Citus extends PostgreSQL to make it a distributed database. In comparison,
Cockroach builds the entire database from scratch and provides over the wire
compatibility. For our users, this means that they get the following benefits.

1\. PostgreSQL Features

I can think of the following features that our customers started using as they
landed into core Postgres (there's probably many more):

* Rich data types. For example, jsonb, hstore, XML, and HyperLogLog

* Declarative partitioning. You can shard your tables and then partition them

* Performance improvements. Postgres 10 improves analytical query performance by 30-40%, and PG 11 will add another 3x. For Citus customers, they will get these performance benefits at scale.

2\. Application Integration

If you already have an app built on Postgres, migrating to Citus should be
significantly easier than moving to a new database. Some benefits I can think
of are:

* You can pg_dump your Postgres schema and data. You can then load this data into Citus.

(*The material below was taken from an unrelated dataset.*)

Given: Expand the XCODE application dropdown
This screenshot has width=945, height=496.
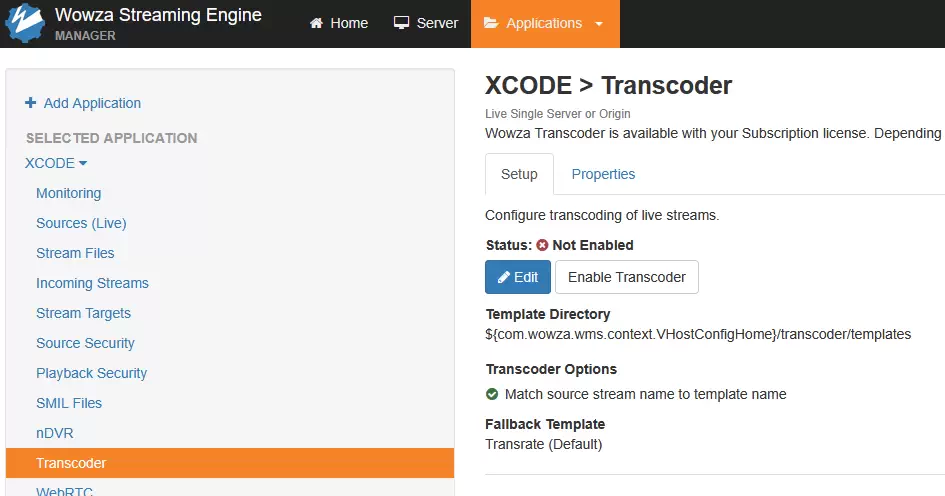Looking at the screenshot, I should [x=56, y=163].
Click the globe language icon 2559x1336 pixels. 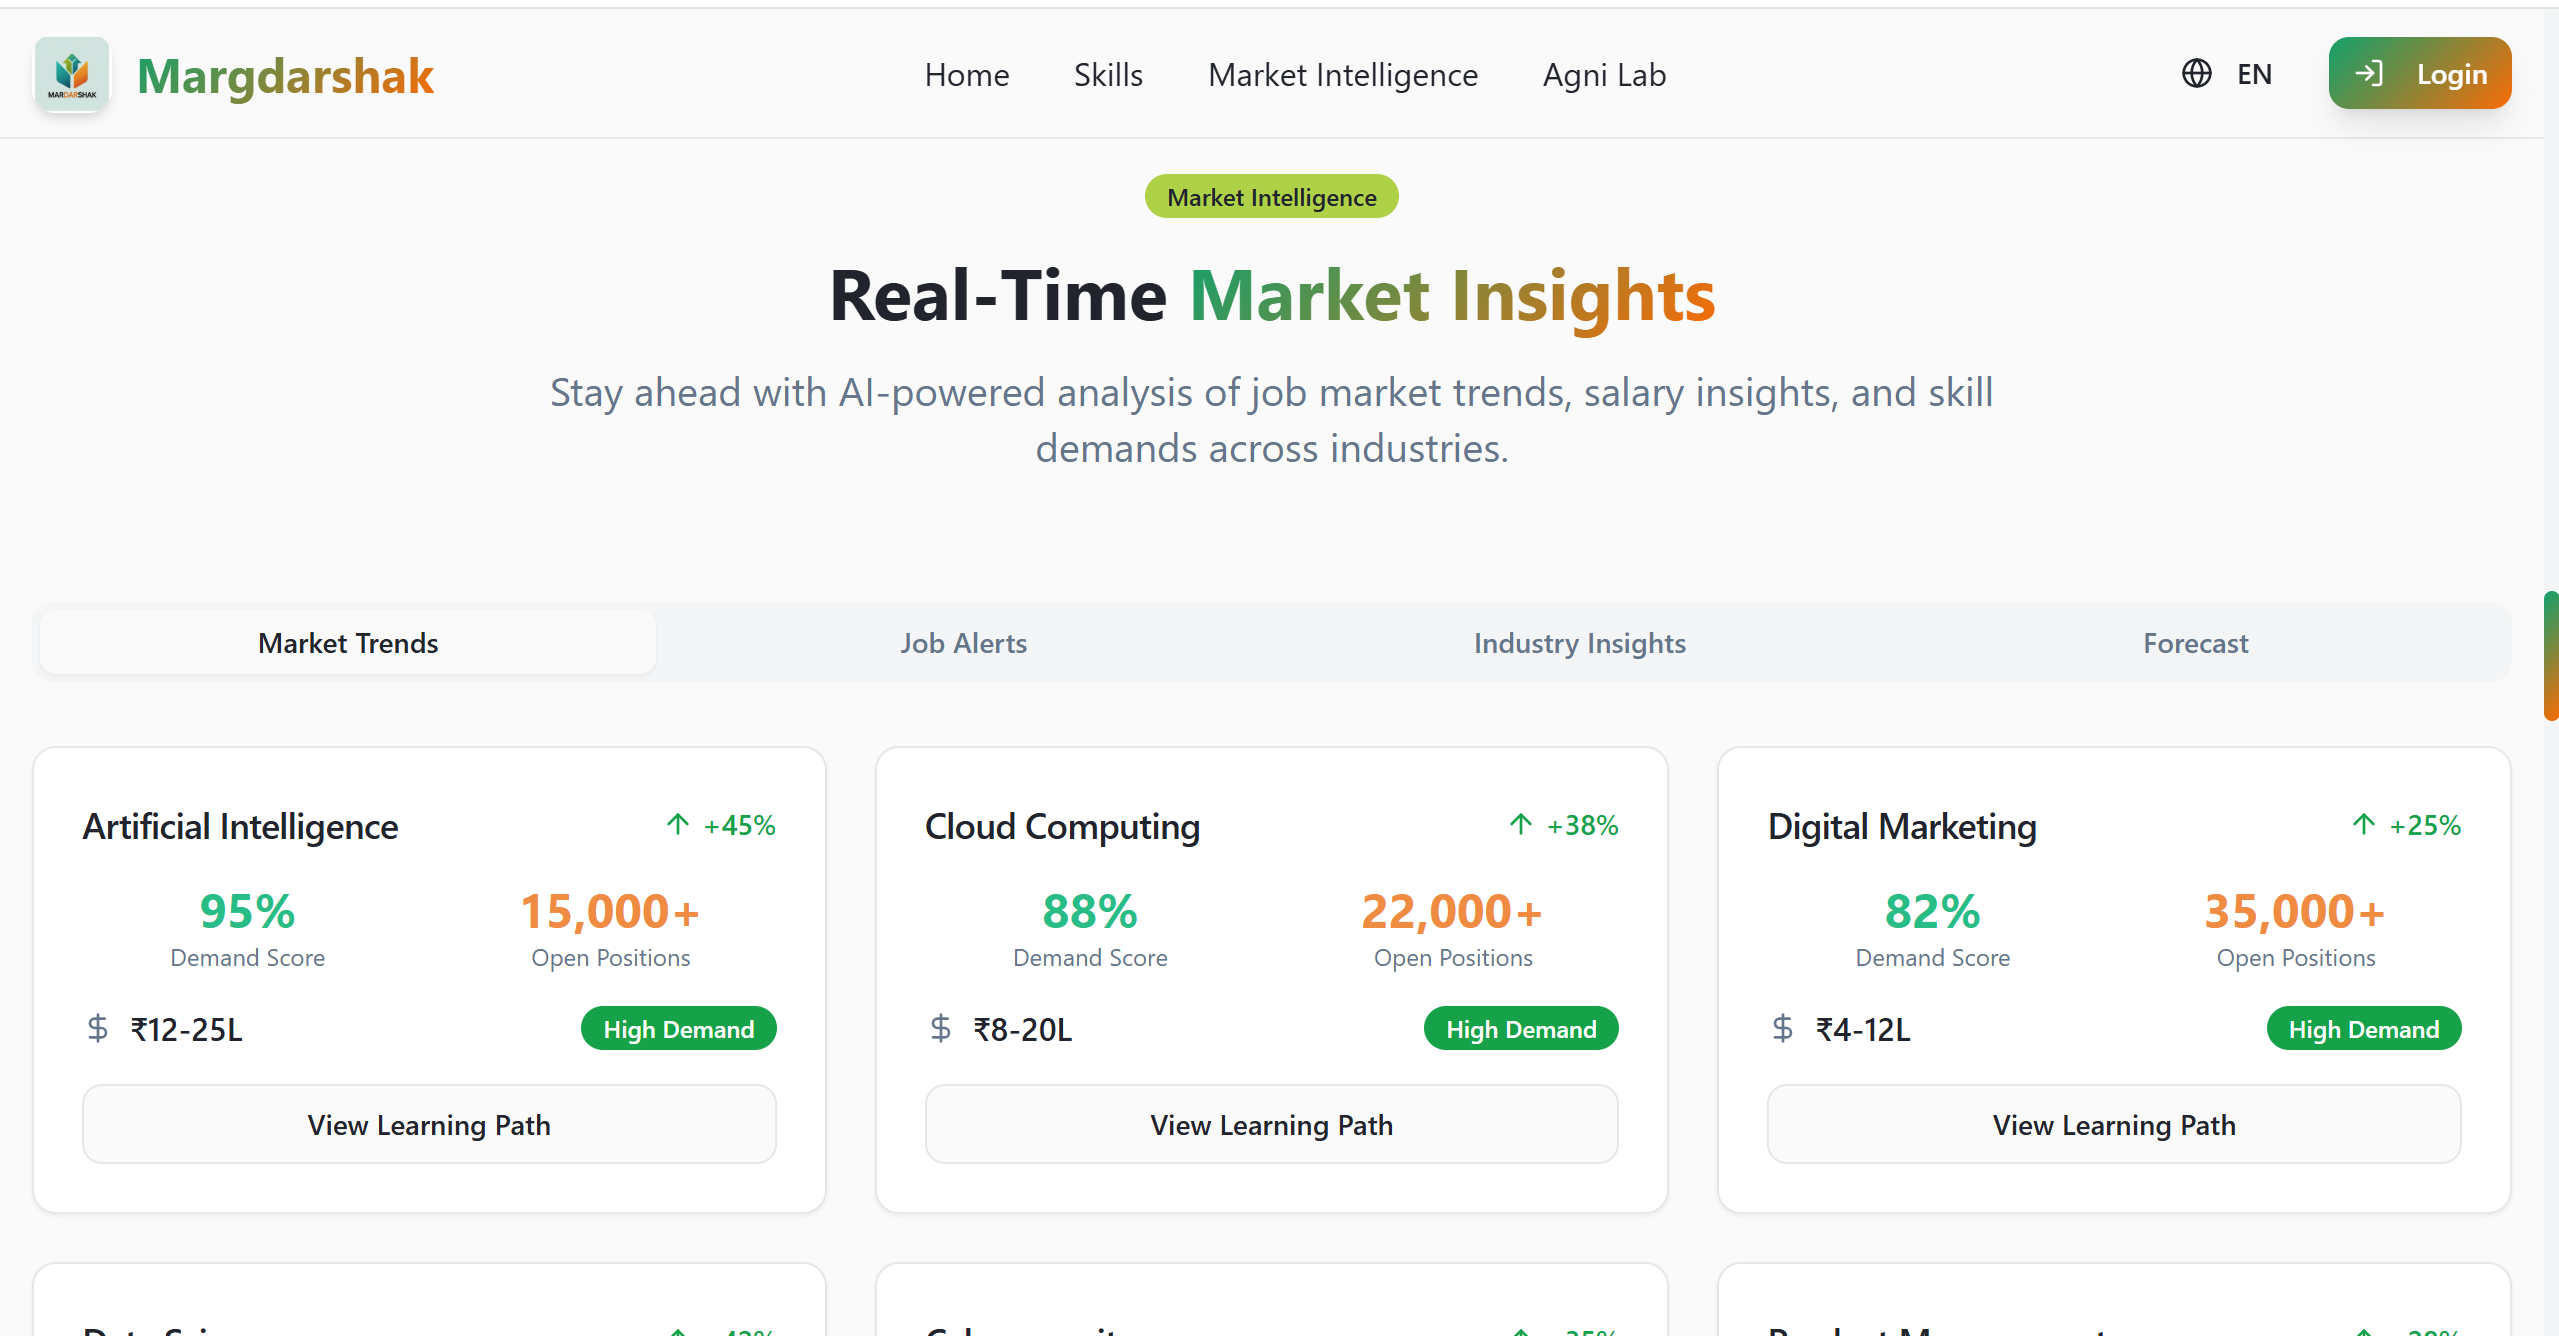[x=2196, y=74]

* If you need live migrations, you can use Citus Warp to stream changes from your Postgres database to Citus

* Native integration with hundreds of tools already in the Postgres world - data visualization, monitoring, backups, upgrades, and app frameworks such as Rails and Django.

3\. Organizational Skills

Since Citus extends (it's practically) Postgres, you benefit from
organizational skills created worldwide by running millions of Postgres
applications.

All know-how around how to configure your Postgres database, when to create
indexes and database constraints, and how to tune your queries directly
applies to Citus.

I hope this helps. If this doesn't help clarify things, could you let me know?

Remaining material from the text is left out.